[Items from a data source]
━━━━━━━━━━━━━━━━━━━━━━━━━━━━━━

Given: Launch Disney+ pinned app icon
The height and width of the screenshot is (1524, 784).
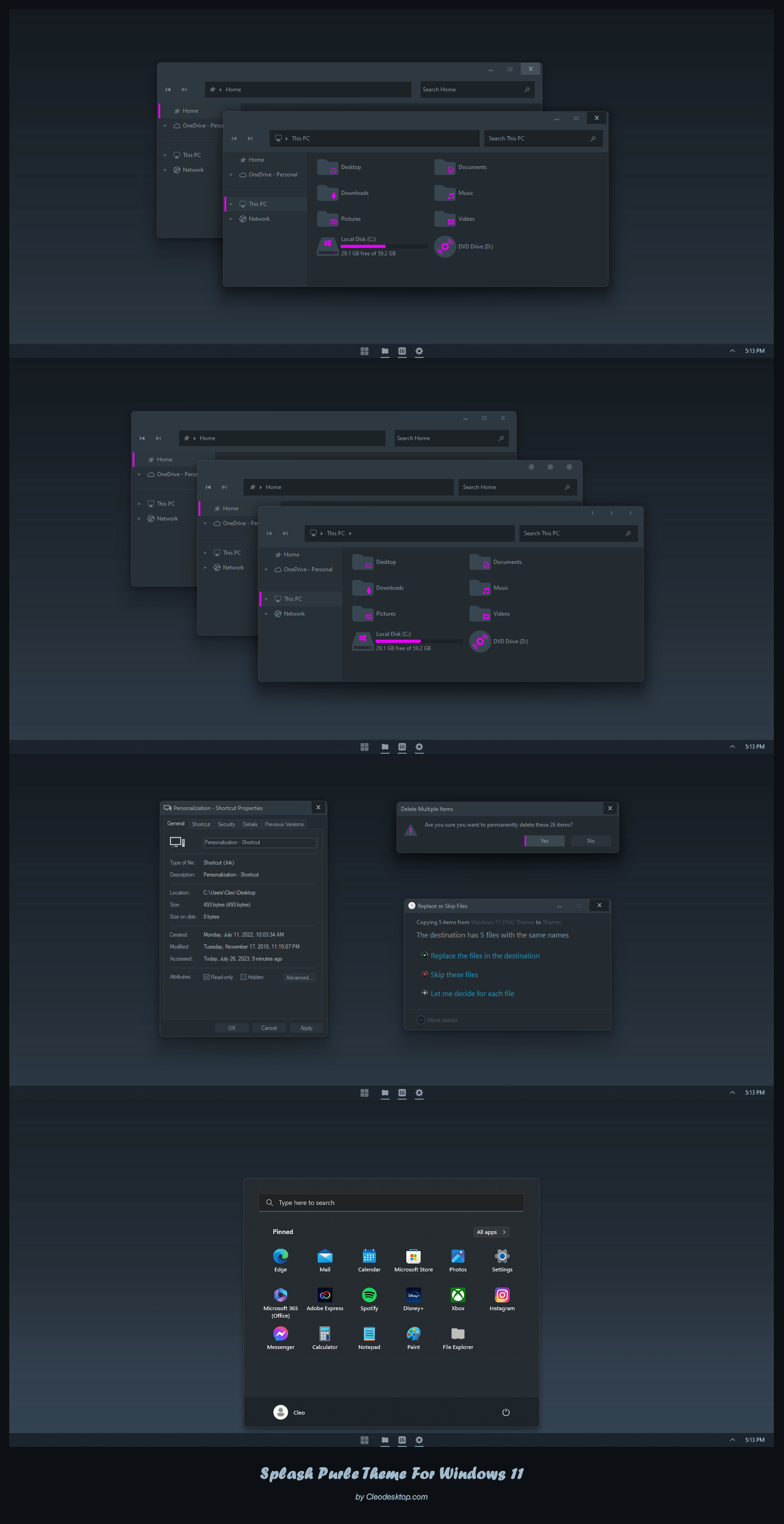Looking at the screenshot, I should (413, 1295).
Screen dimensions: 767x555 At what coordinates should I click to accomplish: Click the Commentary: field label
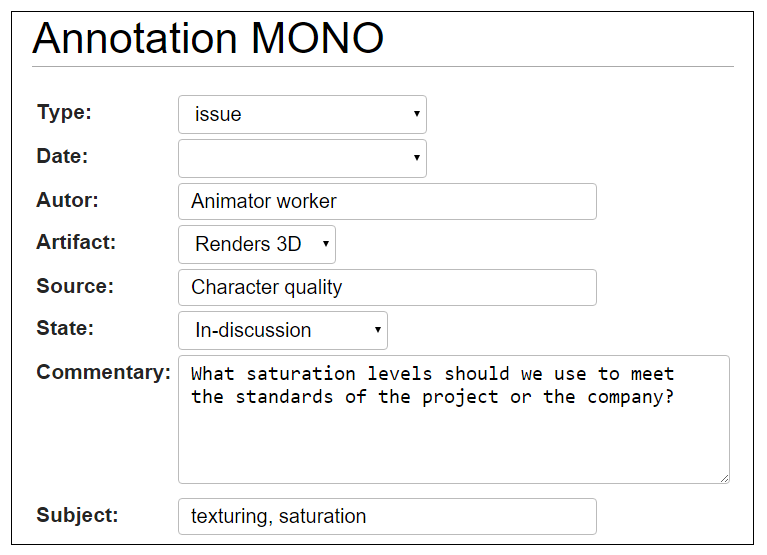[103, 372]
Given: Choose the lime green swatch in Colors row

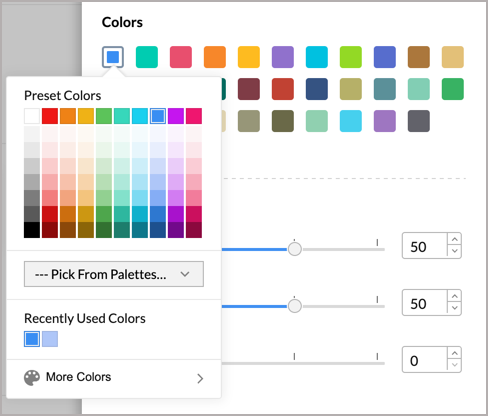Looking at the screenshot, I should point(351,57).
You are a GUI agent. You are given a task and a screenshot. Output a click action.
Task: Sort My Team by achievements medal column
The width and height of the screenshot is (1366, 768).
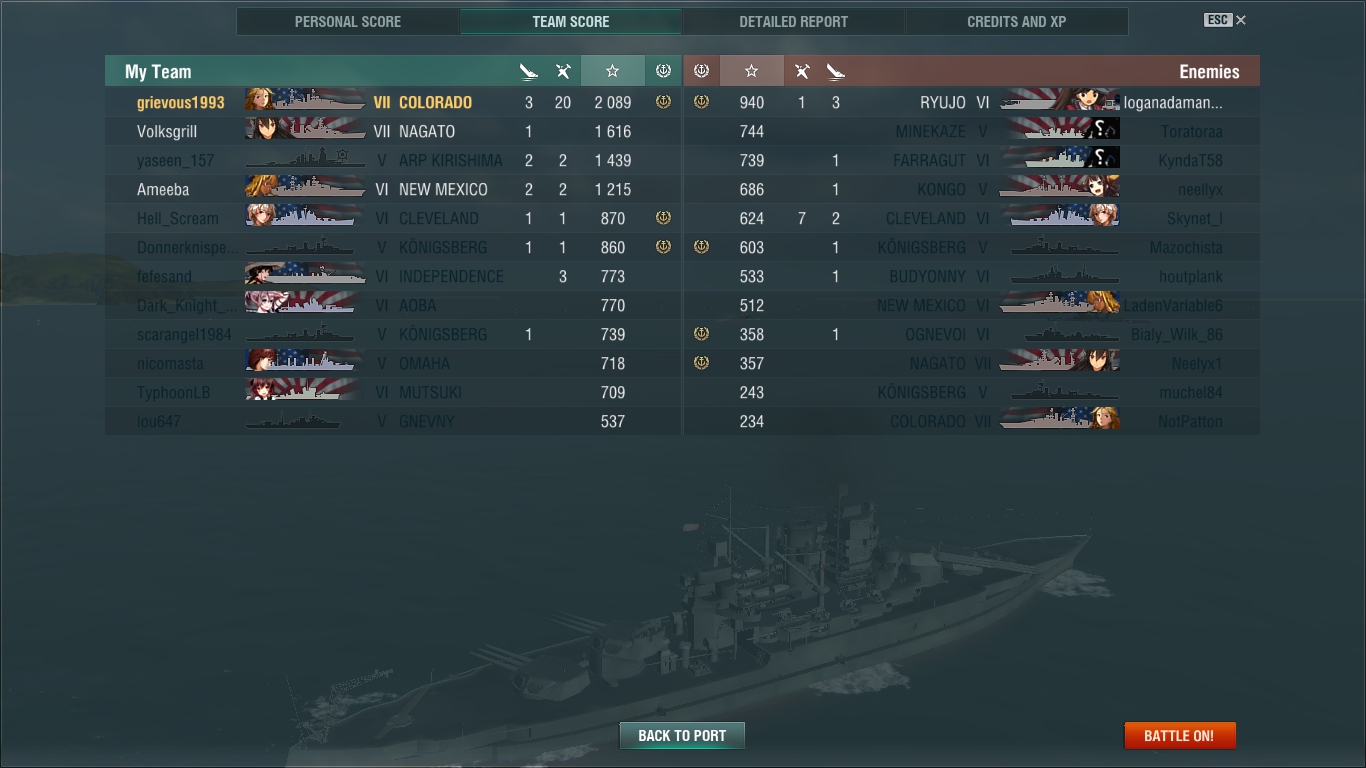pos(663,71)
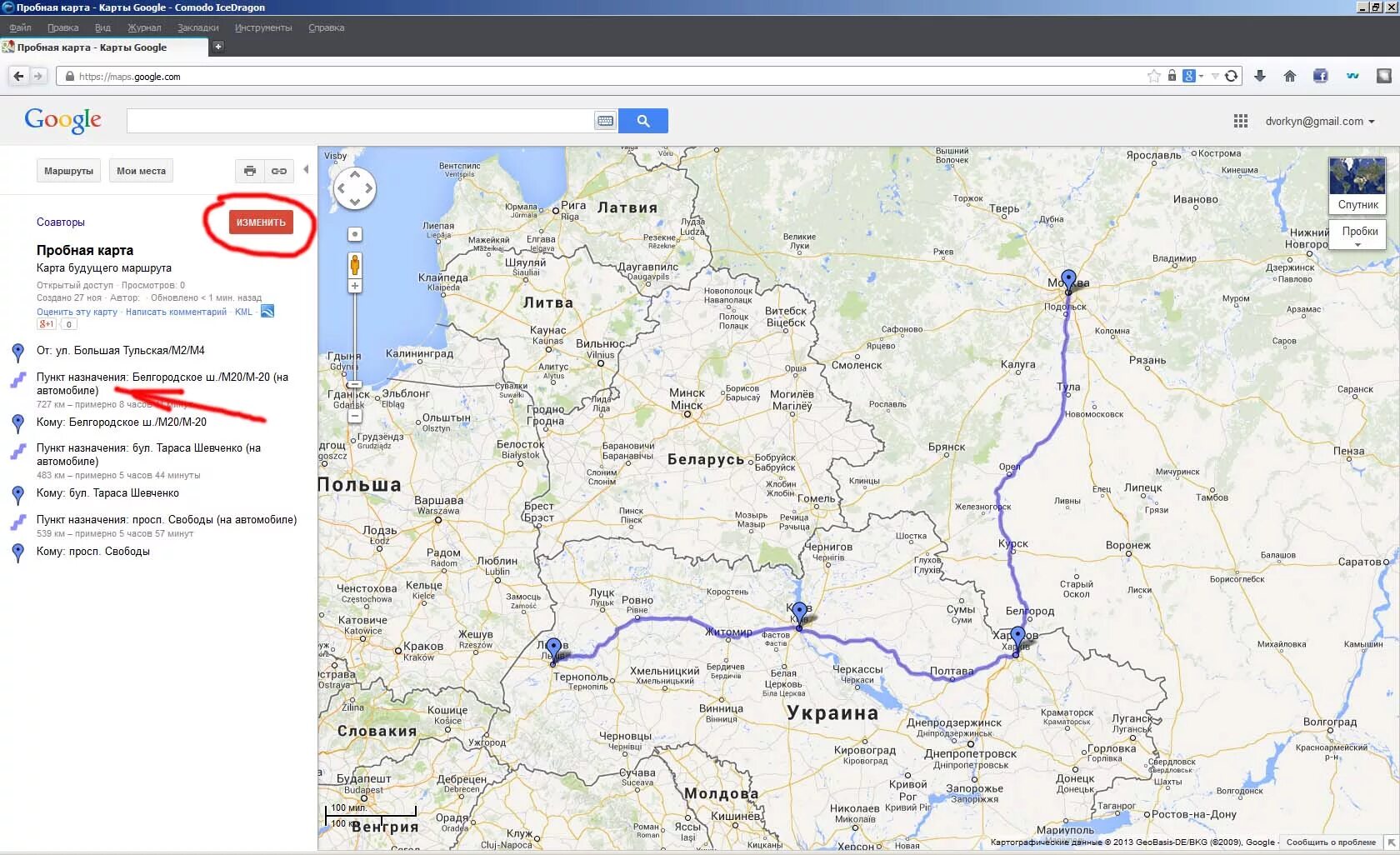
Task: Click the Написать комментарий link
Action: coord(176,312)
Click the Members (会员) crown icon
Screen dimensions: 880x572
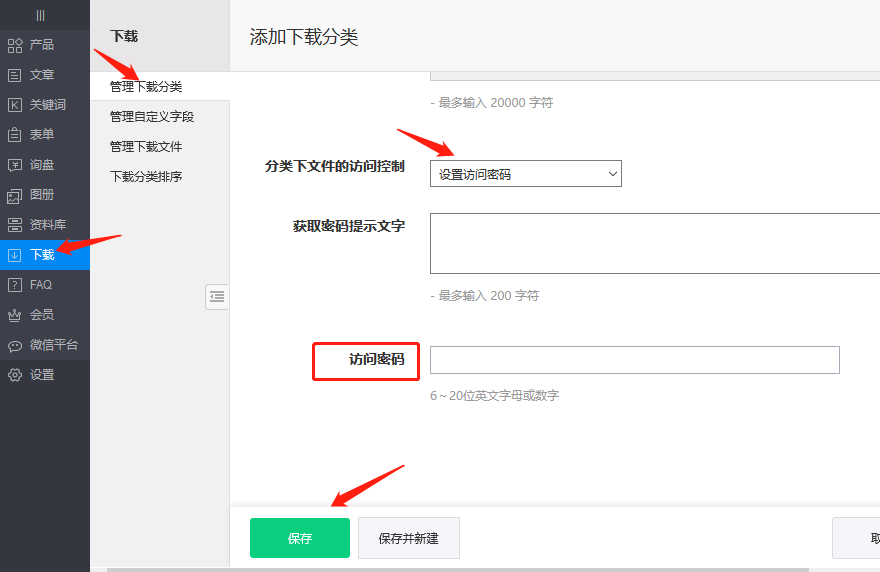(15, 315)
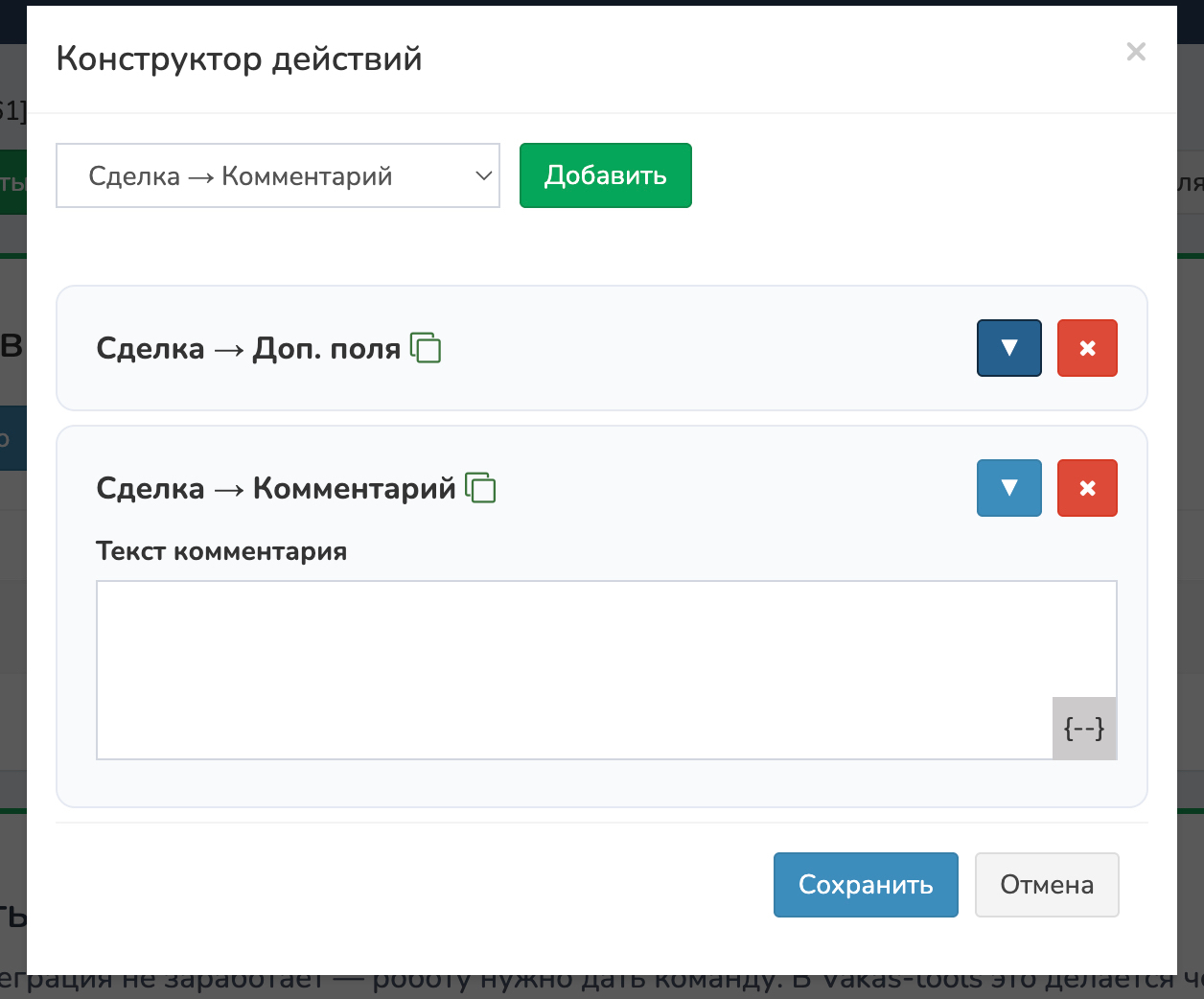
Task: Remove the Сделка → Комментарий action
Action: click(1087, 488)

━━━━━━━━━━━━━━━━━━━━━━━━━━━━━━

Task to carry out:
Write out, word for word, only the lines from the one containing "You are a GUI" to the end of the data above; the pictures stay out.

Final answer:
You are a GUI agent. You are given a task and a screenshot. Output a click action.
Task: Sort My Team by achievements medal column
The width and height of the screenshot is (1366, 768).
pos(663,71)
Task: Click the Написать комментарий link
Action: coord(176,312)
Click the Members (会员) crown icon
Screen dimensions: 880x572
(15, 315)
Task: Remove the Сделка → Комментарий action
Action: click(1087, 488)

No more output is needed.